Hoy la circense reproducción de notas, noticias y noticieros
han transformado al argentino en ateo total de lo que ve y lo que no. Tan
eyectado está de lo que sucede en su medio social que sólo habita en la oquedad
del aire. En el mapa, no en el país. Su historia está de niebla. Y poca luz de
guía supo darle una mayoritaria prensa cómplice que ahora vomita de apuro
denuncias atrasadas que soterró durante años. Pruebe. Subraye lo nuevo,
alimenticio, formativo e informativo que le traen los medios (y empiece por el
nuestro, que para eso lo compra). Haga balance. Puntee de 1 a 10 el grado de
expectativas que le hayan atendido (y servido). Se sorprenderá y gozará al
activar su rol de lector. Que no es aquel que hojea (u ojea) una publicación,
sino quien se compacta con lo que lee, luego se distancia, analiza, por último
elige, y de aquí en más (si hay ciudadano y no mero consumidor) un lector listo
para intervenir de modo activo en lo que será la continuación de una noticia que pide su atención.
Está faltando un credo, una guía, que estimule una lectura
más crítica de los asuntos públicos. Sobran talleres donde aprender a escribir
y faltan los que enseñen a leer. Un buen lector mejora al periódico tanto como
un buen periodista. Uno de ellos, John Merrill, apasionado por su profesión,
una noche de 1971, escribió "El
credo de un periodista". Va de yapa:
"Me entrego a las palabras. A las que se derraman como
peces a través de las redes de la comprensión. Quiero ser un reparador de redes
o construirlas nuevas con fibras más resistentes. Buscaré palabras que brillen
con toda su luz ante los ojos y la mente del lector. Dejaré las palabras
húmedas y débiles que estropean la noticia con helado gesto.

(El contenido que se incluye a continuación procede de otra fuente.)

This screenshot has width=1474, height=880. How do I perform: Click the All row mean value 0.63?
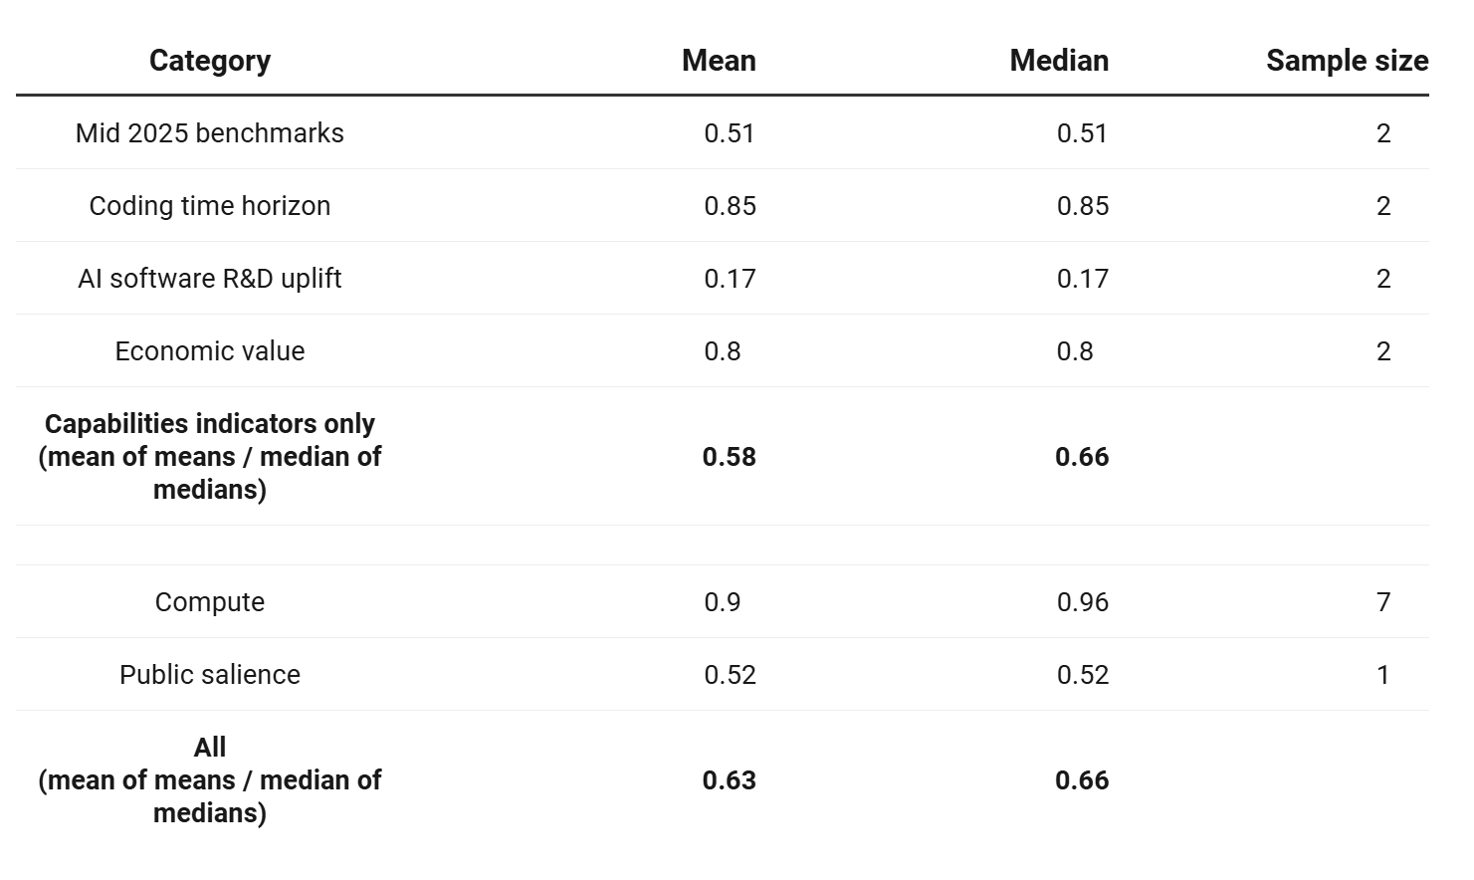click(x=729, y=780)
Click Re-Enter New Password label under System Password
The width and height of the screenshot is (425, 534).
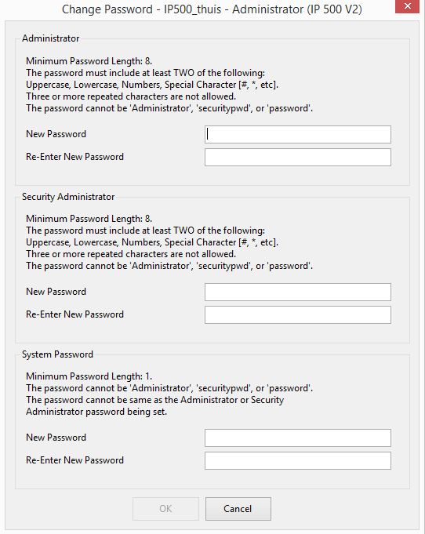pos(75,460)
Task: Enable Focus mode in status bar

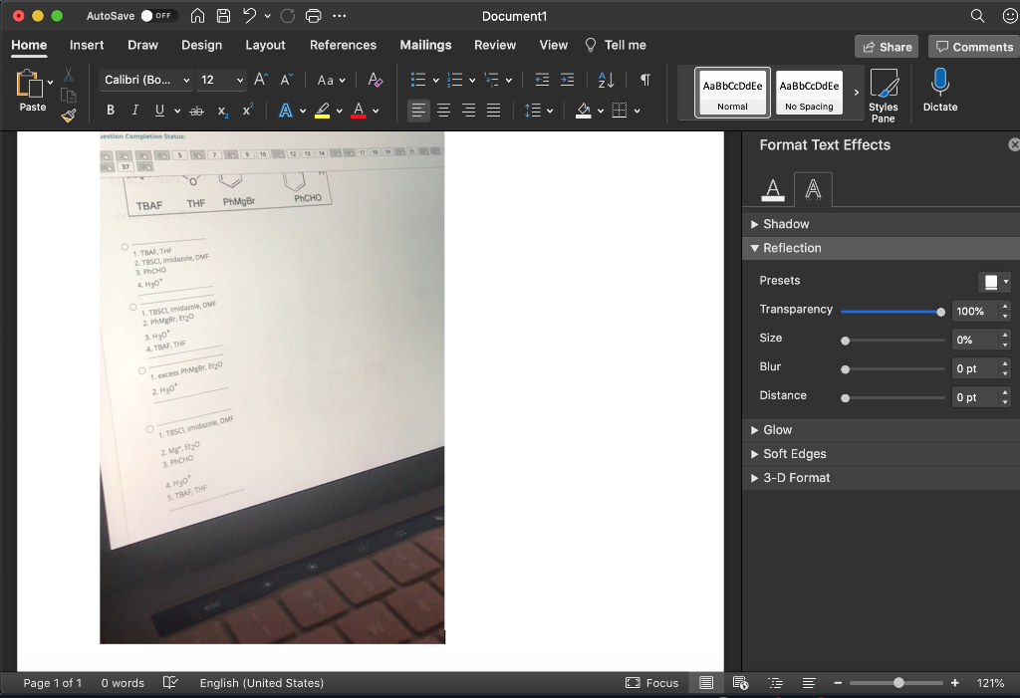Action: 652,683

Usaré palabras
firmes que penetren en el corazón de la conciencia. Saborearé las palabras que
gruñen y ronronean, mientras corren a cumplir mi mandato. Me entregaré al
lenguaje que se adecua a la ocasión del tema. Seré preciso y limpio y buscaré
el corazón de cristal de la confianza. Evitaré la palabra extenuada que zumba
aterradora con su mortal redundancia. Buscaré las que se atrevan a captar la
verdad y llegar con ella hasta el lector".